Une petite fille, au visage innocent, regarde sa mère. “Pourquoi dois-je changer mon nom, maman?”

La mère soupire, ses yeux pleins de tristesse. “Parce que c’est ce que le roi veut. Ce sont les lois.”

Les regards se croisent. La douleur de l'imposition est palpable dans l’air lourd de la ville. Et sous cette tension, de nouvelles graines de révolte germent.

Mais le plus grand bouleversement survient à l’intérieur même du royaume, là où le roi Afonso, face aux menaces, finit par être contraint d’accepter les décisions portugaises. En 1526, quand des membres du lignage royal furent envoyés dans les terres du Brésil, Afonso, le cœur déchiré, se tourna vers la seule option restante : la résistance.

“Je vous ai demandé de respecter le Kongo,” écrivit-il une dernière fois au roi du Portugal. “Mais vous n’avez pas respecté la souveraineté de notre royaume. Ce que vous faites est un affront à tout notre peuple.”

Dans une des lettres d’Alphonse Ier datant de 1526 destinée au roi du Portugal João III :

« Chaque jour, les commerçants enlèvent notre peuple - les enfants de ce pays, les fils de nos nobles et de nos vassaux, même des membres de notre propre famille. Cette corruption et cette dépravation sont si répandues que notre terre est entièrement dépeuplée. Nous n’avons besoin dans ce royaume que de prêtres et des instituteurs, et non de marchandise, à moins que ce ne soit du vin et du pain pour la messe. Nous souhaitons que ce royaume ne soit pas un lieu de commerce ou de transport d’esclaves. Un nombre de nos sujets désirent ardemment les marchandises portugaises que vos sujets ont introduites dans nos royaumes. Pour satisfaire cet appétit démesuré, ils s'emparent de beaucoup de nos gens, des hommes libres et hommes exemptés, et très souvent il arrive qu'ils enlèvent même des nobles et des fils de nobles, et nos parents, et les emmènent pour les vendre aux hommes blancs qui sont dans nos royaumes ; ils les cachent ; d'autres sont secrètement emmenés pendant la nuit pour qu'ils ne soient pas reconnus. Dès qu'ils sont entre les mains d'hommes blancs, ils sont marqués au fer rouge. Lorsque nos gardes les reconnaissent lors des embarquements sur les bateaux, les blancs prétendent les avoir achetés et ils ne peuvent pas dire à qui.
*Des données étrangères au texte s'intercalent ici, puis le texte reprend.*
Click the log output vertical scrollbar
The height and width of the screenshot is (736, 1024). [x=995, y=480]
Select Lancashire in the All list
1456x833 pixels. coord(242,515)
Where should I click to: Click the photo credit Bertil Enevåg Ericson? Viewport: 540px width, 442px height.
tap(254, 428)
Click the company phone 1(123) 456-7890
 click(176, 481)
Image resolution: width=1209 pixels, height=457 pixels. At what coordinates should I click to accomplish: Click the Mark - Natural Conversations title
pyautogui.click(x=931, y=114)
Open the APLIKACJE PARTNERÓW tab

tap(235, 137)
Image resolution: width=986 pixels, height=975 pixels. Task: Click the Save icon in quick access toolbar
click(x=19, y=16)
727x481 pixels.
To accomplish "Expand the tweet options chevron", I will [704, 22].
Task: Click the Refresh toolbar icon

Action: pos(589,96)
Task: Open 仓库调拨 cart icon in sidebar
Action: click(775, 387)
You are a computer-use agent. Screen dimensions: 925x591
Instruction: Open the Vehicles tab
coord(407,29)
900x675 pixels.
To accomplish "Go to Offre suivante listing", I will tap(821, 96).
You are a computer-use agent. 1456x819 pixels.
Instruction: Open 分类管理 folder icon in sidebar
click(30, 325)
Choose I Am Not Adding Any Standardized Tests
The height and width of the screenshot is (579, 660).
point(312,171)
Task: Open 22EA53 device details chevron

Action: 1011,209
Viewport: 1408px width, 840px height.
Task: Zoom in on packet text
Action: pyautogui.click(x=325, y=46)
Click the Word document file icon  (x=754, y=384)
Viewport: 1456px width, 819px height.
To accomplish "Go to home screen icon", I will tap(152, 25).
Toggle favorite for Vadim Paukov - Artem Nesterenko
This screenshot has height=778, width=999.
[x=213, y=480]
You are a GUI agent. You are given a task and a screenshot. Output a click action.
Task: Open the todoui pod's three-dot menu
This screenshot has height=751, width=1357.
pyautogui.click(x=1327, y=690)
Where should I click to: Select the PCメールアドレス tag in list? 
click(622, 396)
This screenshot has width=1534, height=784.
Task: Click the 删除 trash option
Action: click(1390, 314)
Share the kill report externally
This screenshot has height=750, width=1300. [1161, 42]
Il est de notre devoir de faire justice et de rendre aux hommes libres et hommes exemptés leur liberté, nous ne pouvons pas mener à bien notre mission car vos sujets prétendent être offensés, lorsque nous leur faisons remarquer cela. Pour éviter cela nous avons adopté une loi selon laquelle tout homme blanc vivant dans nos royaumes et voulant acheter des marchandises devra d'abord en informer trois de nos nobles et fonctionnaires de notre cour sur lesquels nous nous appuyons pour cette affaire, à savoir Dom Pedro Manipanza, Dom Manuel Manissaba, notre huissier en chef, et Goncalo Pires notre cargo en chef qui contrôleront la légalité des marchandises et donneront leur aval (…) »

Le commerce des esclaves était devenu une machine, inarrêtable, qui dévorait son propre peuple. Et dans les cœurs des Kongos, un désir ardent de reconquérir leur héritage continuait de brûler.

Les relations entre le roi Afonso et les Portugais se détériorent, un attentat contre sa personne est manqué le jour de Pâques 1539. Afonso Nzinga Mvemba meurt en 1543, dans des circonstances inconnues.

——

* Ce récit couvre la période allant de la fin des années 1500, peu avant 1510, jusqu’à 1543.